No, they weren't. It's possible that they were the first game, I can't remember that. But we did that the whole season, and there were games where there was no opposing student section. It was just us screaming our heads off and our student section looking at us like we were crazy. We wanted to be loud, to affect the atmosphere, so that's what we did.
Your argument is that people should get into the game no matter the result on the field, but this is purely an impossible goal to achieve. As humans, we respond directly to stimulus. For example, I'm not about to cry for any old reason, but I might cry if someone close to me dies. What you're saying is that I should be crying all the time regardless of the stimuli being presented to me.

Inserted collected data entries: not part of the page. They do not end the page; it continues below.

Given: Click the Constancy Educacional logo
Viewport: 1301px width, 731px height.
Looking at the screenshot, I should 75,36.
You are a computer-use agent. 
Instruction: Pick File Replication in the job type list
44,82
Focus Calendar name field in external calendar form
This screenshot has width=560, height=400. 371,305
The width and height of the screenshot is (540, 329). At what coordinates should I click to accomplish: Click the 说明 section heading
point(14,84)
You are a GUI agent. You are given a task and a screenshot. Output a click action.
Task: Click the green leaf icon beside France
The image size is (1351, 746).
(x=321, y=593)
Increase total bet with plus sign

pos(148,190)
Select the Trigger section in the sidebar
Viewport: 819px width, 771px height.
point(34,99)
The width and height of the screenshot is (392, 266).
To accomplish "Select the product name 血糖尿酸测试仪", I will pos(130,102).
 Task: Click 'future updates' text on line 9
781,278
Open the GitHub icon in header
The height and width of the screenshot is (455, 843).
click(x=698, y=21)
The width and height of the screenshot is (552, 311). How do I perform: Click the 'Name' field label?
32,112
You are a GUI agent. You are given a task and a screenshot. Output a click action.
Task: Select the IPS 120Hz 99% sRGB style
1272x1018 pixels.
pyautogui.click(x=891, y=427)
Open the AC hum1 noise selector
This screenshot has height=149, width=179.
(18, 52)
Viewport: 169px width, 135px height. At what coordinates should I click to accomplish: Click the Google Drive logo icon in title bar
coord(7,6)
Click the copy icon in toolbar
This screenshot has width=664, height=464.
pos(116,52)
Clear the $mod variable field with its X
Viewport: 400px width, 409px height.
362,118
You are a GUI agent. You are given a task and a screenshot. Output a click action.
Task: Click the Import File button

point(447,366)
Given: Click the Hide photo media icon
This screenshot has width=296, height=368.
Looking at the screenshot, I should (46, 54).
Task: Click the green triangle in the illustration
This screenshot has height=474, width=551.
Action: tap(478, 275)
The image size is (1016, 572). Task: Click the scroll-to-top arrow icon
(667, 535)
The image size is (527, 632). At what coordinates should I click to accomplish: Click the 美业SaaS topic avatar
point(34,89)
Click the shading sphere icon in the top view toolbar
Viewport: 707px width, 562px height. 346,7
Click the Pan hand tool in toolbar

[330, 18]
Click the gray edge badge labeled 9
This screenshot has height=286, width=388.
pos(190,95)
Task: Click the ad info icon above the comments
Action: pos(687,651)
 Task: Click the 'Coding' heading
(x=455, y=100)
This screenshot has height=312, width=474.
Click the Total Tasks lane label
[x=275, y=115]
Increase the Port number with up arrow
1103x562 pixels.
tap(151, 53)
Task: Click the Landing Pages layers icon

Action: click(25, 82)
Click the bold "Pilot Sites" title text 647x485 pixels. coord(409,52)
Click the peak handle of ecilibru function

We just don't work that way and most fans don't work that way. A good friend of mine goes to LSU and even he says that the crowd can be very stagnant at times. It's just totally unrealistic to think that most fans are going to hoot and holler when 1/3 of the team performance is going great and the other 2/3 are playing terribly.
Besides, you know as well as I do that a lot of the stadium is full of older people and the student section is probably half full of fair weather fans who just want to be in the stands to be there, not because of the game.
I've already had this exact argument with someone. Do you cheer when something spectacular happens? Yes, of course you do, it's inevitable.
But that doesn't make you incapable of cheering at any other time. You don't HAVE to be that way. If you choose to be, I don't really care, I'm like that sometimes. But I'm not going to get all butt-hurt afterwards when somebody calls me out for not being loud.
When the Blackshirts go onto the field, haven't you ever made a conscious decision to be loud? Have you ever tried to be the first person in the stands to be loud, to try to disrupt the other team? Eventually everyone joins in, because football stadiums are giant cesspools of groupthink, but the first few people to start screaming their heads off usually make a conscious decision to start making noise.
The idea that, "Well, it goes against human nature," is correct. But sometimes, human nature sucks. Saying that it's not the crowd's fault for not being loud against Kansas because it was just Kansas and it was a boring game, and the offense didn't play as well as some people would have liked... That's like saying that it was OK for the team not to play up to their potential against SDSU because it was just SDSU, and it's human nature to overlook opponents or to play down to your competition. Just because something is human nature doesn't make it right. Sometimes you have to fight human nature.